Exact copies of the records below are required.
--- START ---
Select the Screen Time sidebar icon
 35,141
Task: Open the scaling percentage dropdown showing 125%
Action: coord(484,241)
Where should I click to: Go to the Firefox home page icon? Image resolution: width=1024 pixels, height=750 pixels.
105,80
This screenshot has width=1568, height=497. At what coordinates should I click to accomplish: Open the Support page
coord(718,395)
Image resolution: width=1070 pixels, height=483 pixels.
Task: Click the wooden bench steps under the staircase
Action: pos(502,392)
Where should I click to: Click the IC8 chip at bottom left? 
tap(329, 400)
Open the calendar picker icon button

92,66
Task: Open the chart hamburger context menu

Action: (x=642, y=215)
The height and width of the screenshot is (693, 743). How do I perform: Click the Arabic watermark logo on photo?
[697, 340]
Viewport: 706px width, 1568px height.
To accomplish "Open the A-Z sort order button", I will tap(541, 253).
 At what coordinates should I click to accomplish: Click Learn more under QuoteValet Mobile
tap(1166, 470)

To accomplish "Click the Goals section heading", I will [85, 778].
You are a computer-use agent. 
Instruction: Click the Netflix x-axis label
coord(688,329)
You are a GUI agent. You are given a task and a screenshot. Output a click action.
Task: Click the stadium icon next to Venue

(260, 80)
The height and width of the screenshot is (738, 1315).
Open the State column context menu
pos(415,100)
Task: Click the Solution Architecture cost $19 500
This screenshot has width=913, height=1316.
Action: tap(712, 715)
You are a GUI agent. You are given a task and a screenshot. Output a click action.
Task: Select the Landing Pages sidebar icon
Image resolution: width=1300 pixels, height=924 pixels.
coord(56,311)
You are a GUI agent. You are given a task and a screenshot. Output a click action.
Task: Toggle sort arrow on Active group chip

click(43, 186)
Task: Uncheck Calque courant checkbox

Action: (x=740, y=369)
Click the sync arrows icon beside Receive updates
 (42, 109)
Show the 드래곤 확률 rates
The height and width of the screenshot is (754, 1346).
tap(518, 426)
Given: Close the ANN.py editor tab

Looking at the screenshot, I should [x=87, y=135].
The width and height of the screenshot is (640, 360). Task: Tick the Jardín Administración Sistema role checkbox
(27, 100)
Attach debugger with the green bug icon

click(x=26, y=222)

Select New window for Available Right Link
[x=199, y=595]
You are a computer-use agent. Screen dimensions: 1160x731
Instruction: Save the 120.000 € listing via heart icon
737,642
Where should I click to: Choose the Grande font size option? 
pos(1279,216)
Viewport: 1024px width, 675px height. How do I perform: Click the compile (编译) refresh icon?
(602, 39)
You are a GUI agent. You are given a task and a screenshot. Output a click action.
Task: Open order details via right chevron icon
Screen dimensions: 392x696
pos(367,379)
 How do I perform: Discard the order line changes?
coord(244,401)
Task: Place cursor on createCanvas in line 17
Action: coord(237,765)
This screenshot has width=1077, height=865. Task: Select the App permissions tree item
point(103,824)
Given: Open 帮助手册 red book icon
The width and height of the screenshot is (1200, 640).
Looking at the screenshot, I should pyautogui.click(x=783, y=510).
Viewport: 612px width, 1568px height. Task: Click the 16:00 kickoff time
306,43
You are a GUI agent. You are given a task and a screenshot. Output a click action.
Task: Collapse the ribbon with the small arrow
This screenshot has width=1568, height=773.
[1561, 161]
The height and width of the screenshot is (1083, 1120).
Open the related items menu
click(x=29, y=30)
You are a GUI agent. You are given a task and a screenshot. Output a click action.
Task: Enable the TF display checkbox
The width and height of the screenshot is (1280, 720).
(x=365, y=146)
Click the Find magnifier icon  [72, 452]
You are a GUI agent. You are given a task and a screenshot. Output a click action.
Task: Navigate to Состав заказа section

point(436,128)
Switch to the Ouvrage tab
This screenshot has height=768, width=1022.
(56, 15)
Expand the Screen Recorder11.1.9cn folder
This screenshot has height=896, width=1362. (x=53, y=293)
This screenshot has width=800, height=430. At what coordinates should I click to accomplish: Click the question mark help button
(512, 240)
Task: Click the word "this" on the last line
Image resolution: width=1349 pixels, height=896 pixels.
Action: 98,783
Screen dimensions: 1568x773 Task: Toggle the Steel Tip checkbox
--- END ---
# Result of the exercise
Select the Screen Time sidebar icon
 35,141
Task: Open the scaling percentage dropdown showing 125%
Action: coord(484,241)
Where should I click to: Go to the Firefox home page icon? Image resolution: width=1024 pixels, height=750 pixels.
105,80
This screenshot has width=1568, height=497. At what coordinates should I click to accomplish: Open the Support page
coord(718,395)
Image resolution: width=1070 pixels, height=483 pixels.
Task: Click the wooden bench steps under the staircase
Action: pos(502,392)
Where should I click to: Click the IC8 chip at bottom left? 
tap(329, 400)
Open the calendar picker icon button

92,66
Task: Open the chart hamburger context menu

Action: (x=642, y=215)
The height and width of the screenshot is (693, 743). How do I perform: Click the Arabic watermark logo on photo?
[697, 340]
Viewport: 706px width, 1568px height.
To accomplish "Open the A-Z sort order button", I will tap(541, 253).
 At what coordinates should I click to accomplish: Click Learn more under QuoteValet Mobile
tap(1166, 470)

To accomplish "Click the Goals section heading", I will [85, 778].
You are a computer-use agent. 
Instruction: Click the Netflix x-axis label
coord(688,329)
You are a GUI agent. You are given a task and a screenshot. Output a click action.
Task: Click the stadium icon next to Venue

(260, 80)
The height and width of the screenshot is (738, 1315).
Open the State column context menu
pos(415,100)
Task: Click the Solution Architecture cost $19 500
This screenshot has width=913, height=1316.
Action: tap(712, 715)
You are a GUI agent. You are given a task and a screenshot. Output a click action.
Task: Select the Landing Pages sidebar icon
Image resolution: width=1300 pixels, height=924 pixels.
coord(56,311)
You are a GUI agent. You are given a task and a screenshot. Output a click action.
Task: Toggle sort arrow on Active group chip

click(43, 186)
Task: Uncheck Calque courant checkbox

Action: (x=740, y=369)
Click the sync arrows icon beside Receive updates
 (42, 109)
Show the 드래곤 확률 rates
The height and width of the screenshot is (754, 1346).
tap(518, 426)
Given: Close the ANN.py editor tab

Looking at the screenshot, I should [x=87, y=135].
The width and height of the screenshot is (640, 360). Task: Tick the Jardín Administración Sistema role checkbox
(27, 100)
Attach debugger with the green bug icon

click(x=26, y=222)

Select New window for Available Right Link
[x=199, y=595]
You are a computer-use agent. Screen dimensions: 1160x731
Instruction: Save the 120.000 € listing via heart icon
737,642
Where should I click to: Choose the Grande font size option? 
pos(1279,216)
Viewport: 1024px width, 675px height. How do I perform: Click the compile (编译) refresh icon?
(602, 39)
You are a GUI agent. You are given a task and a screenshot. Output a click action.
Task: Open order details via right chevron icon
Screen dimensions: 392x696
pos(367,379)
 How do I perform: Discard the order line changes?
coord(244,401)
Task: Place cursor on createCanvas in line 17
Action: coord(237,765)
This screenshot has width=1077, height=865. Task: Select the App permissions tree item
point(103,824)
Given: Open 帮助手册 red book icon
The width and height of the screenshot is (1200, 640).
Looking at the screenshot, I should pyautogui.click(x=783, y=510).
Viewport: 612px width, 1568px height. Task: Click the 16:00 kickoff time
306,43
You are a GUI agent. You are given a task and a screenshot. Output a click action.
Task: Collapse the ribbon with the small arrow
This screenshot has width=1568, height=773.
[1561, 161]
The height and width of the screenshot is (1083, 1120).
Open the related items menu
click(x=29, y=30)
You are a GUI agent. You are given a task and a screenshot. Output a click action.
Task: Enable the TF display checkbox
The width and height of the screenshot is (1280, 720).
(x=365, y=146)
Click the Find magnifier icon  [72, 452]
You are a GUI agent. You are given a task and a screenshot. Output a click action.
Task: Navigate to Состав заказа section

point(436,128)
Switch to the Ouvrage tab
This screenshot has height=768, width=1022.
(56, 15)
Expand the Screen Recorder11.1.9cn folder
This screenshot has height=896, width=1362. (x=53, y=293)
This screenshot has width=800, height=430. At what coordinates should I click to accomplish: Click the question mark help button
(512, 240)
Task: Click the word "this" on the last line
Image resolution: width=1349 pixels, height=896 pixels.
Action: 98,783
Screen dimensions: 1568x773 Task: Toggle the Steel Tip checkbox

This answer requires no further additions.